Below are some DoD criteria from past teams that I have served:

1. Code complete
2. Code well-written
3. Code review (4-eye test)
4. Developed software satisfies acceptance criteria and test cases
5. Unit tested (Verified by the developer that the code executes and it is defect-free)
 Test scripts / context testing completed (if applicable)
6. QA Testing passed
7. Automated testing built/passed (defect-free)
8. Other documentation when applicable
9. User-acceptance testing (TPM/PO)
10. Integration testing
11. Change management deliverables and events
12. Release-related deliverables and events (i.e. – regression testing)
Santosh Shaastry, CSP,CSPO, 11/9/2015 3:04:03 AM
Tim makes a great point about using Definition of Done as the standard to identify whether a Sprint is successful.

Point #9 is a very important one - Deliverable reviewed and approved/signed-of by Product Owner?

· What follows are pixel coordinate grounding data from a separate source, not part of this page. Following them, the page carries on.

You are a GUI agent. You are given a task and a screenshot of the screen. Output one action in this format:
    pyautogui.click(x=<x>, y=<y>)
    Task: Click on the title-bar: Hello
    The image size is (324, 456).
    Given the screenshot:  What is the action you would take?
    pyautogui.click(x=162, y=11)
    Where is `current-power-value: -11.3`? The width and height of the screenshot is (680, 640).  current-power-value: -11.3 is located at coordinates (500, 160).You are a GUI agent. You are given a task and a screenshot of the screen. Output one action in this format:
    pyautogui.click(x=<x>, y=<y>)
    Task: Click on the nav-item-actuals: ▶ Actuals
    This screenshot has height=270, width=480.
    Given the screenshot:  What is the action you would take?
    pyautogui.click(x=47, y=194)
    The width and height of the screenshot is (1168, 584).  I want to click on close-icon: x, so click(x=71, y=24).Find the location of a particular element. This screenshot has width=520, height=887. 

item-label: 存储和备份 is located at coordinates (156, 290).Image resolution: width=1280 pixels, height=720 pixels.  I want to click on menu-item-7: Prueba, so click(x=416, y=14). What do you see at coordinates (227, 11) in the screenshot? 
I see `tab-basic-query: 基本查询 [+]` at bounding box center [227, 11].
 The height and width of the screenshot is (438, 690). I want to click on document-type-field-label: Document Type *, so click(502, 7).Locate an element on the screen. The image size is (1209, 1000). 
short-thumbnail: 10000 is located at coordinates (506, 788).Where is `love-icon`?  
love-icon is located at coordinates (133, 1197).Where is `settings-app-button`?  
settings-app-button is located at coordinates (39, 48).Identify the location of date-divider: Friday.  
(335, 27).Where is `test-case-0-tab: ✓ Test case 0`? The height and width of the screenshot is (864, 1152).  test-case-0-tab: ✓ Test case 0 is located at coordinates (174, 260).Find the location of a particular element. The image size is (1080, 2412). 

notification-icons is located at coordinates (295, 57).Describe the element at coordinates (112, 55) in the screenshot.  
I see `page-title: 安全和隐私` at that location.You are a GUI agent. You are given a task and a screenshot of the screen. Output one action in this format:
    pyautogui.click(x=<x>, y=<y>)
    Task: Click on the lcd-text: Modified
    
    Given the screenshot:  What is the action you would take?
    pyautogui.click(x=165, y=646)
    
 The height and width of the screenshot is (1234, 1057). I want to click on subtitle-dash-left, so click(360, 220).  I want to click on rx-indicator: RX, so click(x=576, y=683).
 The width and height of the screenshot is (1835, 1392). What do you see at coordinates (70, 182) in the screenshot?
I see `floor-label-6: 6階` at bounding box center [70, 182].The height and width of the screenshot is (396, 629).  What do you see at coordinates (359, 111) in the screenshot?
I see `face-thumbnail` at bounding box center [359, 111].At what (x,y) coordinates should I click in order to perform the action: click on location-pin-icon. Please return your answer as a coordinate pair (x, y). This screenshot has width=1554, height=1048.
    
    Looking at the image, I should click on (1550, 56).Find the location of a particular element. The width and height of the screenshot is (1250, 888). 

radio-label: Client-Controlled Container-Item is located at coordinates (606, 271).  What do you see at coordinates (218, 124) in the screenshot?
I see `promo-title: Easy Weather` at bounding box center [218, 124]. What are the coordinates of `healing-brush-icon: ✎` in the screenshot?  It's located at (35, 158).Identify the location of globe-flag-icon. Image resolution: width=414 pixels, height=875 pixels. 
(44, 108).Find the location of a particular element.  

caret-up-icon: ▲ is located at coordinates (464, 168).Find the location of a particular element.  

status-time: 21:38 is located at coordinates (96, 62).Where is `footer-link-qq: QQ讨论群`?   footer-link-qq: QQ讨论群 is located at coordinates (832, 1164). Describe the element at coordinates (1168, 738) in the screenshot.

It is important that the Product Owner agrees that the deliverable meets the functional expectations.
Niroshan Madampitige, CSP,CSM, 11/11/2015 9:24:32 AM
While appreciating Simas's time invested on this article, i agree with Tim and Santosh...DOD is good enough to decide if your stories are successful. Id DOD is note met 100%, there is a potential issue to fix, so make your retrospection effective in identifying the root cause and then try and fix..Demo is another great ceremony to judge this, listed to product owner's feedback...
Pete Dowling, CSM,CSPO, 12/3/2015 11:02:18 AM
I disagree. The DoD only indicates whether the committed stories are done which is different from a successful sprint. There are many other factors to consider.
- Were the stories complete but the sprint was chaotic and organisation was poor?
- Where there any external distractions?
- Was there available team bandwidth to upskill and learn new technologies?
- Are the following being used: TDD, automated testing, CI, etc
I could go on. Getting committed stories to complete is just one element of whether a sprint is successful.